> [Task prompt]: Output, word for word, every line from the start of the listing down to and including the line that contains "is (506, 798)."; include nothing else.

> [Study material]:
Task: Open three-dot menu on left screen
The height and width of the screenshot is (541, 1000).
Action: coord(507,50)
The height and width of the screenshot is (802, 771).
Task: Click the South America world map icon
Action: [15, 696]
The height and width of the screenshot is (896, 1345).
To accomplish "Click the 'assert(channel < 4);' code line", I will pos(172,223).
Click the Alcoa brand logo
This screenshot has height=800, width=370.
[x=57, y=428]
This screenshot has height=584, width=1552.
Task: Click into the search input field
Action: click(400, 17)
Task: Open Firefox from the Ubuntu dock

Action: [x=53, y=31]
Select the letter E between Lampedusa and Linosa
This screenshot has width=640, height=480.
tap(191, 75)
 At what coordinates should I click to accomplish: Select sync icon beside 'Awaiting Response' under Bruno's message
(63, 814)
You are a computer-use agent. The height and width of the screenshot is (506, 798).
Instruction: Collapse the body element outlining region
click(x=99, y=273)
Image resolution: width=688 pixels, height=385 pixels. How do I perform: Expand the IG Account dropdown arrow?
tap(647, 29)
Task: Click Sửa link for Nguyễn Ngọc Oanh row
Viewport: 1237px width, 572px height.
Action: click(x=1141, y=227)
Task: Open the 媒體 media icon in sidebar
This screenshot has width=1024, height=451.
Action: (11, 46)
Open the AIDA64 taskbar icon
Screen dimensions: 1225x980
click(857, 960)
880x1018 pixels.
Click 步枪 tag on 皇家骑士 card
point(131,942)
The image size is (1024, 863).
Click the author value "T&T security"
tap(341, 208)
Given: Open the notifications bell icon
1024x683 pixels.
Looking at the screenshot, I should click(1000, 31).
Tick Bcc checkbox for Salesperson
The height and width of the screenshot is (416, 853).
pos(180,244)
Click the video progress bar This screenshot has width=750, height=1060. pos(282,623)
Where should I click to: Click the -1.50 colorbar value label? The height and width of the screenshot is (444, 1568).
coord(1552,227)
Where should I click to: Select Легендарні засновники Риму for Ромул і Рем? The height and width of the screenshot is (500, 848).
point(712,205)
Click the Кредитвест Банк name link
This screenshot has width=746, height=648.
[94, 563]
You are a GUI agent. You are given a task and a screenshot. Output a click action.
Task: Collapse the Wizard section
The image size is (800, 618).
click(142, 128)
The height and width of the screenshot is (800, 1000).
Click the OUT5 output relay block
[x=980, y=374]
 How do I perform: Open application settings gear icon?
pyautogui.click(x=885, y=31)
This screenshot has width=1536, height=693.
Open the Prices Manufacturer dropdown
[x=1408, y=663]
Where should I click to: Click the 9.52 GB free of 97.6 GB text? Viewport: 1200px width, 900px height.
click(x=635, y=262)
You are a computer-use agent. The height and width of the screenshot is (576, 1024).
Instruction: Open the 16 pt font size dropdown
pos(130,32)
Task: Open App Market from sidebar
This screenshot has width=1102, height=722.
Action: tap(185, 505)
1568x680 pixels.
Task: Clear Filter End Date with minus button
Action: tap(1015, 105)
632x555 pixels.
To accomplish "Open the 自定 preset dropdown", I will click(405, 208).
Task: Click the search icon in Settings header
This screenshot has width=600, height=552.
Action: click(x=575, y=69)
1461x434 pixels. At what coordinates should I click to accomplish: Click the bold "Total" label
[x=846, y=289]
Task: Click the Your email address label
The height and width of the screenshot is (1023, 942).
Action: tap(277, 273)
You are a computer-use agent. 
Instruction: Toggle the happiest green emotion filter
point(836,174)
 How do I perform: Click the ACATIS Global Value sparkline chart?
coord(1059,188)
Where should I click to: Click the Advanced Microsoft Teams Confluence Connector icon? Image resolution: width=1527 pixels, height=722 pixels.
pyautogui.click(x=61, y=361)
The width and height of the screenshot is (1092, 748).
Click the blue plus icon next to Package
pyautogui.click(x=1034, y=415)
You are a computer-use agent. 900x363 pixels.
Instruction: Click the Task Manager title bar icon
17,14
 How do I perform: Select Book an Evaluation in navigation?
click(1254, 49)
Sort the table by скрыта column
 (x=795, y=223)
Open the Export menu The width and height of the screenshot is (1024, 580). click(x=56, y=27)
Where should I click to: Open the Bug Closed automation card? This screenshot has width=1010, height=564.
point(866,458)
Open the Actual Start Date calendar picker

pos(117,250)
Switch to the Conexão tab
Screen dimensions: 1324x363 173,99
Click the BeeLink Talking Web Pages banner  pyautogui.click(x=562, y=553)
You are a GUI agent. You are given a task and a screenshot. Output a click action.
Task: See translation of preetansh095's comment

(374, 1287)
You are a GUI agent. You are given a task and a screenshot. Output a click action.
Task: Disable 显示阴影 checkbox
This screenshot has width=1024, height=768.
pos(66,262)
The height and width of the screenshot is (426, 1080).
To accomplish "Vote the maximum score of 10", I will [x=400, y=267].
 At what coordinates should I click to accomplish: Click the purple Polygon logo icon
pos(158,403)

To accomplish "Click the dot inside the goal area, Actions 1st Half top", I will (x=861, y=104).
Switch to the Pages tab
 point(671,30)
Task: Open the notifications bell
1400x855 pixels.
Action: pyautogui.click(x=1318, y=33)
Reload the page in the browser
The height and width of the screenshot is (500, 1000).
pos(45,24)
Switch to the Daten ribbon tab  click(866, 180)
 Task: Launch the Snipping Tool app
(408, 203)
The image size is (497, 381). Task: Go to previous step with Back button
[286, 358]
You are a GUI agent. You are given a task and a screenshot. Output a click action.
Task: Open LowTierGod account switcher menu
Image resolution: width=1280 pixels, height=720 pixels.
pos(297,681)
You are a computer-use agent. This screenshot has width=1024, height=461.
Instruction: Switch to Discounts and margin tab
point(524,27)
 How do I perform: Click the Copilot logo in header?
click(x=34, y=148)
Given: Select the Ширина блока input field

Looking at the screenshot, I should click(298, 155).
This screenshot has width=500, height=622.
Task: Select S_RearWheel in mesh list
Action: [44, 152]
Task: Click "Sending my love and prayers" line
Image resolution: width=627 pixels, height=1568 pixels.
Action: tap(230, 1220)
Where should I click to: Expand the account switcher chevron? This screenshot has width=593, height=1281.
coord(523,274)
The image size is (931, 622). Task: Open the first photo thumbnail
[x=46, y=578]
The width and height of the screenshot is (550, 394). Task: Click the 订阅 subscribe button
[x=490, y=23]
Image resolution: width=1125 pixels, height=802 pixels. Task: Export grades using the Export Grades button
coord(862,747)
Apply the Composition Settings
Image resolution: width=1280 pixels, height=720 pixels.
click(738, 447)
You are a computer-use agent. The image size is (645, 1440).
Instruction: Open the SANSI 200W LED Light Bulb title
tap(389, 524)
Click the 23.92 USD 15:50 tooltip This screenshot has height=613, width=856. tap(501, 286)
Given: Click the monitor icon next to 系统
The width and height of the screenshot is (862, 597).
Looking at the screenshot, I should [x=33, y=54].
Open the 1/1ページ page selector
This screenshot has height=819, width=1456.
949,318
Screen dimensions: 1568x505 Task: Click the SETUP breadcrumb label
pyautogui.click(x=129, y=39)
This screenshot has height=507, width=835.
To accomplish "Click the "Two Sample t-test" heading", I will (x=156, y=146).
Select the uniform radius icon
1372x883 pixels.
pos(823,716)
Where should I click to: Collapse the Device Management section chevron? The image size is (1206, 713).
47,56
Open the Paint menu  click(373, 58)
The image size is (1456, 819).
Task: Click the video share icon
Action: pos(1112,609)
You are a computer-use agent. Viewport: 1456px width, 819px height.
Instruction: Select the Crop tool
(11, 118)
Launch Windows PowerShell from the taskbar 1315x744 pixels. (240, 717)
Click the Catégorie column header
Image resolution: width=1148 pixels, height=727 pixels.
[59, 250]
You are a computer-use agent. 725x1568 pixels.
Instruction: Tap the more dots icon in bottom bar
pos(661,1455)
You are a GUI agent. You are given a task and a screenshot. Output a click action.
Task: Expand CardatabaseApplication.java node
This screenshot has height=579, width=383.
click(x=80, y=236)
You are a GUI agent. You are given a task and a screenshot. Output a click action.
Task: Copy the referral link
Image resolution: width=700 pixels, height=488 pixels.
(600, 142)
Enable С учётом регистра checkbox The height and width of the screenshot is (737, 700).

> [Problem solution]:
Task: Open three-dot menu on left screen
The height and width of the screenshot is (541, 1000).
Action: coord(507,50)
The height and width of the screenshot is (802, 771).
Task: Click the South America world map icon
Action: [15, 696]
The height and width of the screenshot is (896, 1345).
To accomplish "Click the 'assert(channel < 4);' code line", I will pos(172,223).
Click the Alcoa brand logo
This screenshot has height=800, width=370.
[x=57, y=428]
This screenshot has height=584, width=1552.
Task: Click into the search input field
Action: click(400, 17)
Task: Open Firefox from the Ubuntu dock

Action: [x=53, y=31]
Select the letter E between Lampedusa and Linosa
This screenshot has width=640, height=480.
tap(191, 75)
 At what coordinates should I click to accomplish: Select sync icon beside 'Awaiting Response' under Bruno's message
(63, 814)
You are a computer-use agent. The height and width of the screenshot is (506, 798).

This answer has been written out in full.